In buona sostanza, non è tanto la disfatta di Caporetto che può essere considerata una macchia indelebile nella carriera di questo militare, ma è soprattutto quel suo cinismo, quella sua mancanza di umanità che lo portava a non considerare gli altri, i subordinati.
Se avesse avuto un minimo di cuore, avrebbe almeno provato a cambiare tattica nelle sanguinose battaglie dell’Isonzo, a evitare morti del tutto inutili per difendere un fazzoletto di terra indifendibile. Qualora, poi, non avessero provveduto il fuoco nemico o le malattie a far strage dei nostri soldati, un errato concetto di disciplina di questo macellaio gli faceva credere che si dovessero temere più i propri superiori che l’avversario austriaco, e così anche semplici, spontanee e giustificate proteste sfociavano nell’aberrante pratica della decimazione. Era il fronte interno, erano i socialisti a fomentare la truppa, secondo Cadorna, che non si chiese mai in che reali condizioni combattessero i nostri fanti, immersi nel fango, quasi sempre all’addiaccio, un rancio poco stimolante e povero di calorie, nessun periodo lontano dalla prima linea, se non sovente dopo mesi, insomma l’inferno in terra. Per il comandante in capo era diverso, lontano dal fronte, al sicuro, in un comodo alloggio e con cibo squisito e abbondante. Questo è il Cadorna peggiore dal lato umano, ma non è che anche come militare fosse una cima; lui credeva di esserlo, non aveva autocritica e in cambio guai a esprimere pareri in contrasto con le sue idee, perché era l’immediato trasferimento di un generale a un incarico minore, magari in prossimità o nel bel mezzo di una battaglia. E a proposito di tecnica militare, se forse come tattico era passabile, come stratega era una nullità; non si spiegherebbero così le 11 battaglie dell’Isonzo che sono ognuna la fotocopia della prima o come lo stesso disastro di Caporetto dovuto quasi esclusivamente non solo alla sua incompetenza, ma alla ben poca fiducia nel nostro Ufficio informazioni. D’altra parte, non si poteva pretendere di più da uno che soffriva di manie di persecuzione, che vedeva il governo come un covo di nemici e di massoni, un governo che non riconosceva pubblicamente la sua genialità nominandolo “generalissimo”. Tutti questi elementi emersero dall’inchiesta effettuata subito dopo i fatti di Caporetto e le conclusioni della commissione furono unanimi sulla sua responsabilità di quel disastro. Lui, rimosso dall’incarico, ovviamente non fu d’accordo e scrisse memoriali su memoriali per difendere la sua posizione. Sarà il fascismo a riabilitarlo, ma non perché convinto della sua estraneità alle accuse mossegli, bensì perché all’epoca conveniva così.

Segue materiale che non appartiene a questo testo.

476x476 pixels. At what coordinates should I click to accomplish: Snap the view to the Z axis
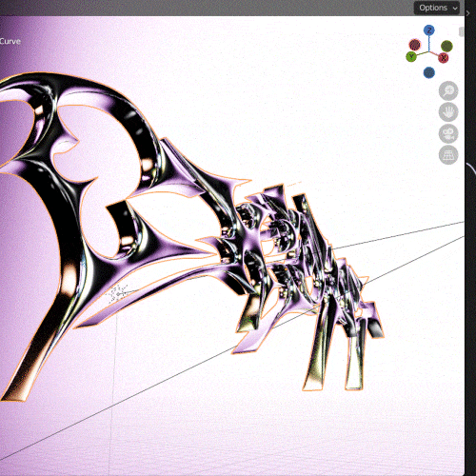[x=429, y=30]
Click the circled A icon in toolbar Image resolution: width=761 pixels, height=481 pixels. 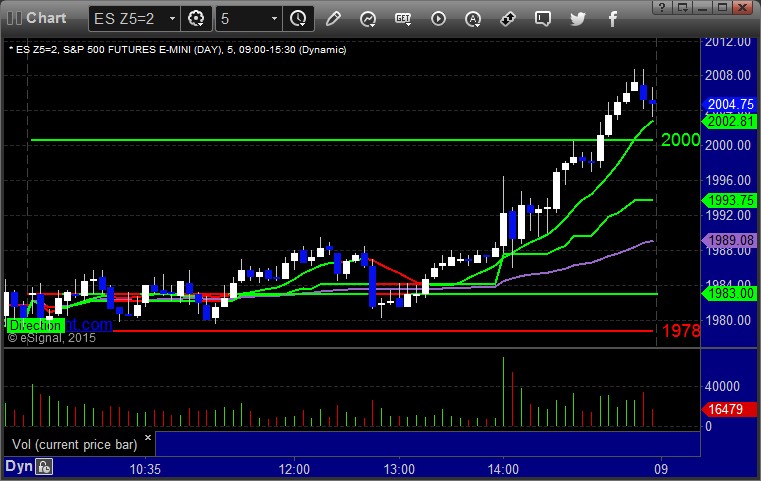click(473, 18)
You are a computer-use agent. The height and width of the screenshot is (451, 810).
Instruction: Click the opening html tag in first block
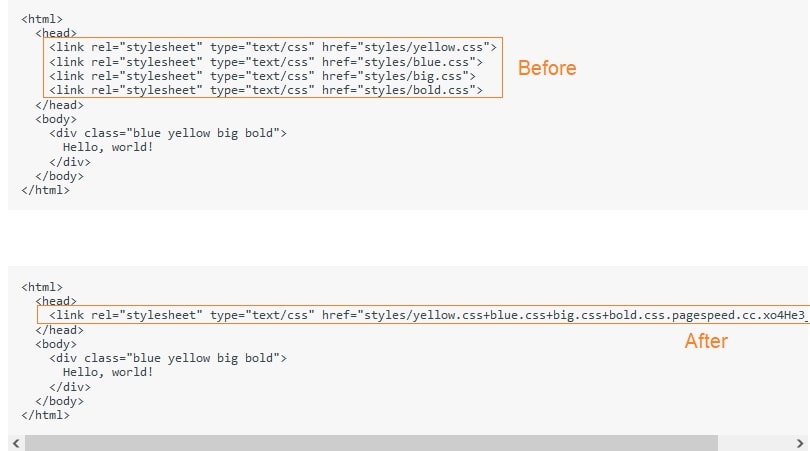(x=42, y=18)
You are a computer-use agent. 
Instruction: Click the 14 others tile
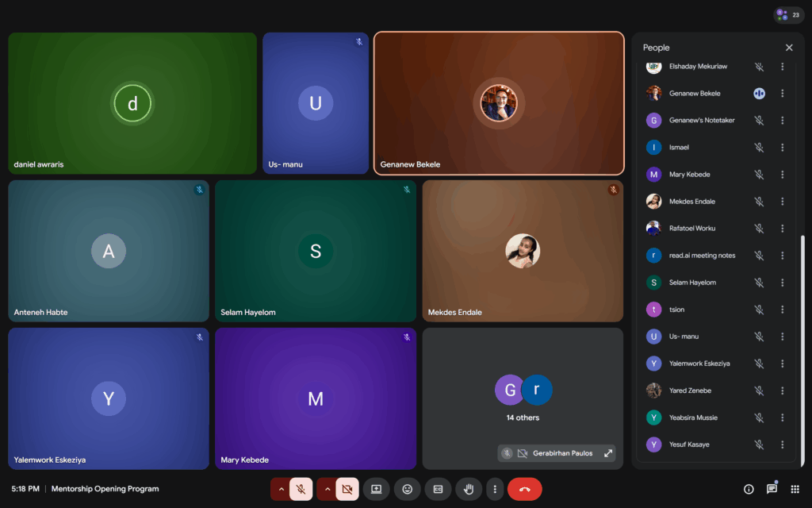coord(523,397)
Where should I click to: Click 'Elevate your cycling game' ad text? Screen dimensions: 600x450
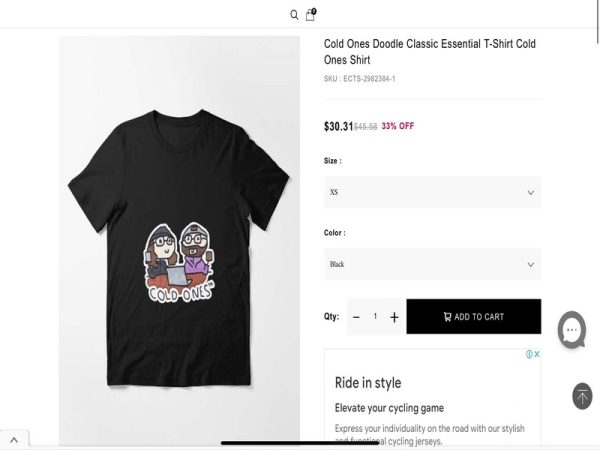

Questo saggio storico di Gianni Rocca è estremamente interessante, perché l’autore, pur non parteggiando per la colpevolezza o l’innocenza, riesce a fornire un quadro preciso e completo delle caratteristiche psicologiche e militari di Cadorna, non solo un macellaio, ma anche un vigliacco, al punto che a ritirata ancora in corso in un comunicato dichiarò che unici responsabili del disastro erano i soldati che non avevano combattuto. Non era vero che si erano arresi giulivamente, tranne qualche caso isolato, era vero invece che pur considerati dei sotto uomini per non pochi anni questi militari dimostrarono in quelle giornate di essere migliori dei loro capi e diedero poi prova del loro coraggio e del loro eroismo difendendo, con le unghie e con i denti, il Piave.
Cadorna, il Generalissimo di Caporetto è un libro senz’altro da leggere.